Jürgen Habermas’s Peircean theory of inquiry, as well as his neo-Kantian claim that the methods of the natural sciences differ from the hermeneutical methods of the human sciences, seem to be ghostly presences in this conversation. That is not odd. Cologne isn’t far from Frankfurt and Habermas has enjoyed great influence in America. Yet the German and American Deweyans whose work is displayed in this volume reject both Habermasian claims. Hickman thinks that Dewey’s distinctive pragmatic account of experimental method covers both natural and social scientific problems equally well. Reich and Neubert think that Habermas’s stress on communicative interaction sorts ill with his Peircean view about truth and the methodological autonomy of the human sciences. Communicative interaction should be reframed on Dewey’s terms.
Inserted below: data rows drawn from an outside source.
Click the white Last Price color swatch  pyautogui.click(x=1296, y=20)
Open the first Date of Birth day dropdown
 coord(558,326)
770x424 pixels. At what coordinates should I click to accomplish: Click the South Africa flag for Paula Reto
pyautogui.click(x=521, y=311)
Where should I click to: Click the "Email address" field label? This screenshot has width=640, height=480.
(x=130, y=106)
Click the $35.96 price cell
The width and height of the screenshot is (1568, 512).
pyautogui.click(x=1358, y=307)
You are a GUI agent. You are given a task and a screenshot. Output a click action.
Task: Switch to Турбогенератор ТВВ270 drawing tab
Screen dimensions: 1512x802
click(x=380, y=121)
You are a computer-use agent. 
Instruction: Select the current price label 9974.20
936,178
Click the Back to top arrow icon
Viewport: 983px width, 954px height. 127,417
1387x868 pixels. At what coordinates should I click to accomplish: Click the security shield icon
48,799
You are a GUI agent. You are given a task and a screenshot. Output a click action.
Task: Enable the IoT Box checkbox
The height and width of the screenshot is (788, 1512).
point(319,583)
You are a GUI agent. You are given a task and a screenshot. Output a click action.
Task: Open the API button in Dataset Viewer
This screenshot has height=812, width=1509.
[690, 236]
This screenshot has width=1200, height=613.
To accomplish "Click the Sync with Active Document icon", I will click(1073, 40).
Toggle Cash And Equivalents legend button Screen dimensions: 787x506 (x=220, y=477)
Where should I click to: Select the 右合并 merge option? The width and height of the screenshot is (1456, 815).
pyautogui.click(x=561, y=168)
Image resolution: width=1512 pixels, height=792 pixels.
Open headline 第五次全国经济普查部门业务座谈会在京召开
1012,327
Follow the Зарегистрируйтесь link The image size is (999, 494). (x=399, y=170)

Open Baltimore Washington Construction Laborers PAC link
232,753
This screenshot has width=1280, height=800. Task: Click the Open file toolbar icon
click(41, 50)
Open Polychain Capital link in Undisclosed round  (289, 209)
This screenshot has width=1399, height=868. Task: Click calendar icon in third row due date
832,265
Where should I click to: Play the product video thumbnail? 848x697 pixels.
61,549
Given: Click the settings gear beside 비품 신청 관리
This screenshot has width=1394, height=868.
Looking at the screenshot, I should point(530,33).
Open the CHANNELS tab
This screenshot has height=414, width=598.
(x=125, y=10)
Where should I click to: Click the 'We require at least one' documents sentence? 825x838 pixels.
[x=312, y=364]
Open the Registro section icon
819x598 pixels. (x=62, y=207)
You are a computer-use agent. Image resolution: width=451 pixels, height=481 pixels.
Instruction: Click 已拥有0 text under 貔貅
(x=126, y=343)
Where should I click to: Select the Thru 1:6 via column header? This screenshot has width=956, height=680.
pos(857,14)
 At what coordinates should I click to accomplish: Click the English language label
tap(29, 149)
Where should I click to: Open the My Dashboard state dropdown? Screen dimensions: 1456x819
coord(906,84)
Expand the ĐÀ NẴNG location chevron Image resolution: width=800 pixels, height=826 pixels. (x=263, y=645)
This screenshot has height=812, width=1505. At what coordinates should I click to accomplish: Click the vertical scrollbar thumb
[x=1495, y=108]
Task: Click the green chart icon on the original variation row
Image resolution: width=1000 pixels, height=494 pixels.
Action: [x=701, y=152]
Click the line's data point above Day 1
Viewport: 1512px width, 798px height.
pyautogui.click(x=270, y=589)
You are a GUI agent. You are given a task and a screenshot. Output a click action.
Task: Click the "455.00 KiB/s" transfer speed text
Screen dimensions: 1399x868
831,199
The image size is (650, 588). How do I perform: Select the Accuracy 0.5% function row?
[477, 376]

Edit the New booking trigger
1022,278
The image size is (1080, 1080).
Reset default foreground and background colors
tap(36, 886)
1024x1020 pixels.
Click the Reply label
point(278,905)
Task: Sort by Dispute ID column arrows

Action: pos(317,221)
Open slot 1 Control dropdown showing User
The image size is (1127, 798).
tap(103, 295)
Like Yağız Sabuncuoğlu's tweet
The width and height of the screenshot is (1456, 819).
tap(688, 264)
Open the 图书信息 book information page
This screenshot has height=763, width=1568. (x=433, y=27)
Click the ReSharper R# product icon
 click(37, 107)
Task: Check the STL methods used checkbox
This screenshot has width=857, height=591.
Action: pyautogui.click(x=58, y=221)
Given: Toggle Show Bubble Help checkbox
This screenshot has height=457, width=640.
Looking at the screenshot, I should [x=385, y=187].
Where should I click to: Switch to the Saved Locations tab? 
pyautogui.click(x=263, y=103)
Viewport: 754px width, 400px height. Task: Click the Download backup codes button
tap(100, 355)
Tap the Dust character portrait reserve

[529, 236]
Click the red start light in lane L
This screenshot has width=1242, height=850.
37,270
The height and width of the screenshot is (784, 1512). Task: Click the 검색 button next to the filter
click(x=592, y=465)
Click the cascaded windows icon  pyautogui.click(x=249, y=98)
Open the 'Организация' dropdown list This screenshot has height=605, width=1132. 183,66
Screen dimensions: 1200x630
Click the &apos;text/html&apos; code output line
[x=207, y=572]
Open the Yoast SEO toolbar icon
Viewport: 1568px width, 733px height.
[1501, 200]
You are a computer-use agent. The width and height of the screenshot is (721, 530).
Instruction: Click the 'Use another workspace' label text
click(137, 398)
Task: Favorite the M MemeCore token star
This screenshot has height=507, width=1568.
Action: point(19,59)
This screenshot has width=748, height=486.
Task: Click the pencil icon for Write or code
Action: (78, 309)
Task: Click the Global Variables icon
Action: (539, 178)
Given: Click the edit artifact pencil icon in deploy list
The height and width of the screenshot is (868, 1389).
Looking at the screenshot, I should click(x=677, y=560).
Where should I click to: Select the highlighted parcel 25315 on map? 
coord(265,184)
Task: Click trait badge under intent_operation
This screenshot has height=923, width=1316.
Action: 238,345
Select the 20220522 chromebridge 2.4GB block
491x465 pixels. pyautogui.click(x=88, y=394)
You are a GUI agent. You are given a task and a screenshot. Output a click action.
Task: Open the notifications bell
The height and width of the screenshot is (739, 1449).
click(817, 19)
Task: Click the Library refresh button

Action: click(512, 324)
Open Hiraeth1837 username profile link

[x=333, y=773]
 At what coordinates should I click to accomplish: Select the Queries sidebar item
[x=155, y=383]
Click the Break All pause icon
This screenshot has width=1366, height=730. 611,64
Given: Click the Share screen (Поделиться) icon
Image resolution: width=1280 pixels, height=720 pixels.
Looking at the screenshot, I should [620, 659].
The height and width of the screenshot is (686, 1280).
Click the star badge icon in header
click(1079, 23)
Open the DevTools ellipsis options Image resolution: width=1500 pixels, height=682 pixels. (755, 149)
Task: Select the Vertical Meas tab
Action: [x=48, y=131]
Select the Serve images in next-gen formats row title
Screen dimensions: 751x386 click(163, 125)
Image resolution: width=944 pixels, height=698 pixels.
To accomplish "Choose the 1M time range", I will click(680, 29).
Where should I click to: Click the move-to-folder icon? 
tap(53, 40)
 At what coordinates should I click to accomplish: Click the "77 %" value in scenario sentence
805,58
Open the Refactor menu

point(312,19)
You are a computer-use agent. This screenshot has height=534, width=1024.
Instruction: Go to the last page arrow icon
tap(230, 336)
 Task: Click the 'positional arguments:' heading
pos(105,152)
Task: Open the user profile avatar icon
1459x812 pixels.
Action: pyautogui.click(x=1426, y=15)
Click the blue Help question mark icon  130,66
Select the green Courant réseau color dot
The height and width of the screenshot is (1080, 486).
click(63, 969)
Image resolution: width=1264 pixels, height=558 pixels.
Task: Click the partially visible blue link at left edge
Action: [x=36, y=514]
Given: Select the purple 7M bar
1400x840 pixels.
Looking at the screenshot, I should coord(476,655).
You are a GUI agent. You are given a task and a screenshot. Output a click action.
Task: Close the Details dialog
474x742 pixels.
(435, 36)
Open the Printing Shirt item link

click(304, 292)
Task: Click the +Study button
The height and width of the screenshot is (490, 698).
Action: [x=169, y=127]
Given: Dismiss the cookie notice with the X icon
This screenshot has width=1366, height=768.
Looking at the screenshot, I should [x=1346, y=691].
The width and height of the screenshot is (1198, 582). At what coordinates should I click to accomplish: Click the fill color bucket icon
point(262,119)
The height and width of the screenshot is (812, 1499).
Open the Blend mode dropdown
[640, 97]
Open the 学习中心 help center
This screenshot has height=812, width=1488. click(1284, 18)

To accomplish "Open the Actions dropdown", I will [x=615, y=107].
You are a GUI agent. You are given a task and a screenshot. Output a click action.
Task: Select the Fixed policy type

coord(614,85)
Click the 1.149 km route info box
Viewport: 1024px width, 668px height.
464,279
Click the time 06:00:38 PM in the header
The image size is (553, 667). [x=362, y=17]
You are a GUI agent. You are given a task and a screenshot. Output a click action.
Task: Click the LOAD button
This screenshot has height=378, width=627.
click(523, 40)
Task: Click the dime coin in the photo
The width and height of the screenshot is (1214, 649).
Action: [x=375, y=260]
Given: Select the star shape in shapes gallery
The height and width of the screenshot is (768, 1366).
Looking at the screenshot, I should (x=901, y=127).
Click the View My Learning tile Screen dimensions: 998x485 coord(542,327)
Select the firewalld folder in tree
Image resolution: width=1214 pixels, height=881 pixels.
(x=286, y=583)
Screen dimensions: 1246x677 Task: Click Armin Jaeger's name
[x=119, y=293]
The book ends with a reconstructed e-mail dialogue among the five contributors that clarifies and sharpens their differences and hints at the point of their conversation. That point, it seems, is to imbue Germany with an epistemology and pedagogy befitting its democracy and to call America back to Dewey’s democratic vision (233). In this connection, Reich and Neubert think that Hickman’s relatively conservative views about natural science are too much driven by an effort to silence creationists, who have flourished under the relativist, including neo-Pragmatist, inclinations of our time (212-13). This seems a potentially distorting motive for formulating a scientific epistemology.

In this edited conversation we hear time and time again how differences among the participants are merely differences of emphasis. The conversation may be too polite. On my reading there are far more flat out contradictions between the two sides than the book lets on. I do invite readers, however, to work through the issues posed for themselves. They won’t be wasting their time.